You probably dread the phrase as much as I do. We hear it all the time on a sales call or a product demo: “this is the single pane of glass for you and your team”. The problem is that I’ve been working in the industry a long time and have been using a lot of single panes of glass…at the same time. Many of my presentations have been centered around the idea that we must embrace the right tool for the right task, and not try to force everything through one proverbial funnel because the reality is that we cannot do everything with any single product.

For this reason, it’s time to embrace MSPOG: Multiple Single Panes of Glass

Many Tools, Many Tasks, One Approach

Using a unified approach to something is far more important than the requirement to using a single product to do it. I’m not saying that you should just willy nilly glue together dozens of products and accept it. What I am saying is that we have to dig into the core requirements of any task that we performa and think about things in a very Theory of Constraints (ToC) way. Before we even dive into some use-cases, think about what we are taught as architects: use the requirements to define the conceptual, logical, and then physical solution.

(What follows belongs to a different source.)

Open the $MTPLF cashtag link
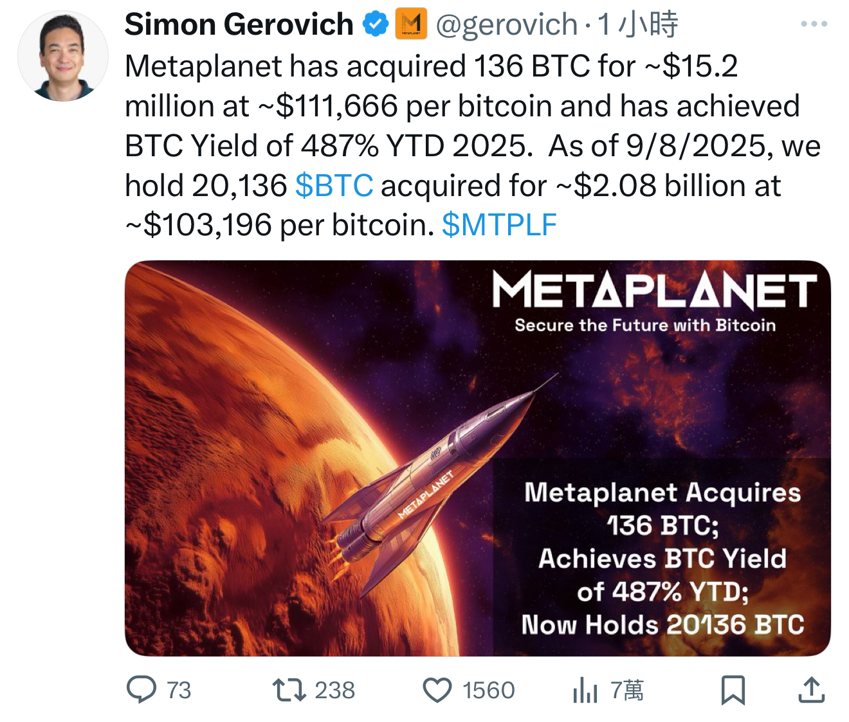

All the while, understanding and making our decisions based on risks and constraints.

If you have a process that requires two or three different processes within it, you may be able to use a single tool for those processes. What if one of the processes is best solved with a different tool? This becomes the question of the requirements. Is it a risk if we embrace a second tool? More importantly, is it a risk or a constraint to use a single tool? This is the big question we should be asking ourselves continuously.

Imagine a virtual machine lifecycle process. We need to spawn the VM from a template, give it a network address, deploy an application into it, and then make sure it is continuously managed by a patch management and configuration management system. I know that you’re already evaluating how we should do this at the physical level by saying “use Ansible!” or “use Puppet!” or “use vRealize Automation!”. Stop and think about what the process is from end-to-end.

Our constraints on this is that we are using a VMware vSphere 6.5 hypervisor, a Windows 2016 guest, and using NGINX and a Ruby on Rails application within the guest.

  1. Deploy a VM from template – You can do this with any number of tools. Choose one and think about how we move forward from here
  2. Define IP address – We can use vRO, vRA, Puppet, Chef, or any of a number of tools. You can also even do some rudimentary PowerCLI or other automation once the machine is up and running
  3. Deploy your application – App deployment can be done with something like Chef, Puppet, or Ansible, as well as the native vRO and vRA with some care and feeding
  4. Patch management – Now we get more narrow. Most likely, you are going to want to use SCCM for this one, so this is definitely bringing another pane of glass in
  5. Configuration management – Provided you use SCCM because of the Windows environment, you can use that as well for configuration management…but what about the nested applications and configurations such as websites and other deeper node-specific stuff. Argh!!!

Even if you came out of the bottom of those 5 steps with just two tools, I would be thinking you may need to reevaluate because you have have overshot on the capabilities of those two tools. It is easy to see that if we start narrowing to a single pane of glass approach, that we are now jamming square blocks into round holes just to satisfy our supposed need to use a single product.

What we do need to do look for the platforms within that subset of options that has the widest and deepest set of capabilities to ensure we aren’t stacking up too many products to achieve our overall goals.

The solution: Heads up Display for your Single Pane of Glass

Automate the background and display in the foreground. We need to think more about having the proverbial single pane of glass be a visible layer on top of the real-time activity that is happening. Make your toolkit a fully-featured solution together with focus on how you can do as much as possible within each product. Also, reevaluate regularly. I can’t even count how many times i’ve been caught out by using something a specific way, only to find out that in a later version that the functionality was extended and I was using a less-desirable method, or even a deprecated method.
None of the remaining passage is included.